Extrait à lire:
• • • • •

M. le président. L’amendement n° 199, présenté par le Gouvernement, est ainsi libellé :
Rédiger ainsi cet article :
Le code de procédure pénale est ainsi modifié :
1° Le premier alinéa de l’article 181 est complété par les mots : « , sous réserve de l’article 181-1 » ;
2° Après l’article 181, sont insérés des articles 181-1 et 181-2 ainsi rédigés :
« Art. 181-1. – S’il existe, à l’issue de l’information, des charges suffisantes contre la personne d’avoir commis, hors récidive, un crime puni de quinze ans ou de vingt ans de réclusion criminelle, elle est mise en accusation par le juge d’instruction, selon les modalités prévues à l’article 181, devant la cour criminelle départementale, sauf s’il existe un ou plusieurs coaccusés ne répondant pas aux conditions prévues au présent alinéa.
« Le délai d’un an prévu au huitième alinéa de l’article 181 est alors porté à six mois et il ne peut être procédé qu’à une seule prolongation en application du neuvième alinéa du même article 181.
« Art. 181-2. – Lorsqu’une ordonnance de mise en accusation du juge d’instruction qui n’est plus susceptible d’appel a, au regard des qualifications criminelles retenues, renvoyé par erreur l’accusé devant la cour d’assises au lieu de la cour criminelle départementale ou inversement, le président de la chambre de l’instruction peut, sur requête du procureur de la République ou d’une partie, procéder par ordonnance motivée à la rectification de cette erreur en renvoyant l’accusé devant la juridiction criminelle compétente.
« Si l’affaire est renvoyée devant la cour d’assises, les délais prévus à l’article 181 sont alors applicables.

• • • • •

Consigne: Mettez à jour l'extrait sur l'amendement n° 199 en recopiant tout le passage depuis « M. le président. » jusqu'à « au présent alinéa. », avec « dix ans » à la place de « quinze ans ». Les entrées qui suivent n'ont aucun rapport avec l'extrait sur l'amendement n° 199.

Données fournies:
• • • • •

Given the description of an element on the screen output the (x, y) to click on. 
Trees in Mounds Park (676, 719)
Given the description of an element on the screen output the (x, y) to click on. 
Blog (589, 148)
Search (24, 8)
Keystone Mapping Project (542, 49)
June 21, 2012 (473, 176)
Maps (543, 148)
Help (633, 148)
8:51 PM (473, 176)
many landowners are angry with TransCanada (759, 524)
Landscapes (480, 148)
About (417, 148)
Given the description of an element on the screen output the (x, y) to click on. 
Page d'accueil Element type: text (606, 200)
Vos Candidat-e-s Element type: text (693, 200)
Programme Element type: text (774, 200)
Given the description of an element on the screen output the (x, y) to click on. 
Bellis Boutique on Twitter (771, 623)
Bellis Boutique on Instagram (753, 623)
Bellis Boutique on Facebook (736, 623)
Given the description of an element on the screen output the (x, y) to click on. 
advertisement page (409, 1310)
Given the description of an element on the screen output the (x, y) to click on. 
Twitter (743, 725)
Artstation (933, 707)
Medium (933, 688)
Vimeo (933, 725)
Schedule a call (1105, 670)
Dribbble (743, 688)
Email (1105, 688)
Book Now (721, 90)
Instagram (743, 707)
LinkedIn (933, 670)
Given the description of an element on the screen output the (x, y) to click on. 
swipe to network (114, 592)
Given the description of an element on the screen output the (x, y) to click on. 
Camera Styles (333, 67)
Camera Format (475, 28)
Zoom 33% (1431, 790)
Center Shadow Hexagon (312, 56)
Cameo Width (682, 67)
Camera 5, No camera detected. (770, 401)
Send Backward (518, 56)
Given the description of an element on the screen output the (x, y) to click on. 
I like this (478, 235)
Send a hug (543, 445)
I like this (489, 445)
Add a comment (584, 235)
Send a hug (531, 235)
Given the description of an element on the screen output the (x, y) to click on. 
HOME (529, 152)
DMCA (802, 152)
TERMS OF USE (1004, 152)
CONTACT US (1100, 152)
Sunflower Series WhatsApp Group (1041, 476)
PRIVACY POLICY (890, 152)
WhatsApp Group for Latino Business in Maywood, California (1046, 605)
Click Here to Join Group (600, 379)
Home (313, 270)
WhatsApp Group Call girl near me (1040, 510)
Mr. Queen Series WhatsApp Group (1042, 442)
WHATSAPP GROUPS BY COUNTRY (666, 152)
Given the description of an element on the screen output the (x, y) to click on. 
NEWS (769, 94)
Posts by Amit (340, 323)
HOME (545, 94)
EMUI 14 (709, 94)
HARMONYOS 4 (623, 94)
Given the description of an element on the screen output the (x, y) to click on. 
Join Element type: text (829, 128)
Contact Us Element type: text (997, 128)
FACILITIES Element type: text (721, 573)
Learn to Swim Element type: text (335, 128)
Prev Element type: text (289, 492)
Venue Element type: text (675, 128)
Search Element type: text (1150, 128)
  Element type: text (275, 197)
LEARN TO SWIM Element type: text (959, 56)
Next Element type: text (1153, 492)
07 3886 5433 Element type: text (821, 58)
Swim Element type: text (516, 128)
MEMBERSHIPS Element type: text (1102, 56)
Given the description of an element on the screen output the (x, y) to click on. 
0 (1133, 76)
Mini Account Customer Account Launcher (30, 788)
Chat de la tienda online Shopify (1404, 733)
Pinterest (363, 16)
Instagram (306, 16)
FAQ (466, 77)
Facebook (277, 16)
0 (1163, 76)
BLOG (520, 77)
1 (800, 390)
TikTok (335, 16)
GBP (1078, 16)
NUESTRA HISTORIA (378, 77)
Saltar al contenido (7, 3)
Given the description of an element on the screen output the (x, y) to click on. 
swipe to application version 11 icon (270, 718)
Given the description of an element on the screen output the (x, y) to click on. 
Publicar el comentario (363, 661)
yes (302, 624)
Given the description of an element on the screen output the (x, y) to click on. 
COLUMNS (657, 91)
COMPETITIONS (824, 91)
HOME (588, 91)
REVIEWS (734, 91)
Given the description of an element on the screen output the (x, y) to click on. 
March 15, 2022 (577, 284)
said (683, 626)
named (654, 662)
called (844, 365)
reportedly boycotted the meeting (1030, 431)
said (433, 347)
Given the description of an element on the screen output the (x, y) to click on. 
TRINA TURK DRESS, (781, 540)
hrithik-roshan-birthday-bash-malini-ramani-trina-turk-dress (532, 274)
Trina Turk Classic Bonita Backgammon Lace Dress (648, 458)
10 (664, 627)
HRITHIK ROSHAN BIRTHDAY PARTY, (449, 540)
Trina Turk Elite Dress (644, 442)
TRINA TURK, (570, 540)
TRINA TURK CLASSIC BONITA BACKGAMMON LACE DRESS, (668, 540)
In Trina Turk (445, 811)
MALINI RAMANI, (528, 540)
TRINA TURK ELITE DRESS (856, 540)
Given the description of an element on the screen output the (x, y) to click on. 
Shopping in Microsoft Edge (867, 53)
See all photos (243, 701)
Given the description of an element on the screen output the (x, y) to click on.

• • • • •

Réponse:
M. le président. L’amendement n° 199, présenté par le Gouvernement, est ainsi libellé :
Rédiger ainsi cet article :
Le code de procédure pénale est ainsi modifié :
1° Le premier alinéa de l’article 181 est complété par les mots : « , sous réserve de l’article 181-1 » ;
2° Après l’article 181, sont insérés des articles 181-1 et 181-2 ainsi rédigés :
« Art. 181-1. – S’il existe, à l’issue de l’information, des charges suffisantes contre la personne d’avoir commis, hors récidive, un crime puni de dix ans ou de vingt ans de réclusion criminelle, elle est mise en accusation par le juge d’instruction, selon les modalités prévues à l’article 181, devant la cour criminelle départementale, sauf s’il existe un ou plusieurs coaccusés ne répondant pas aux conditions prévues au présent alinéa.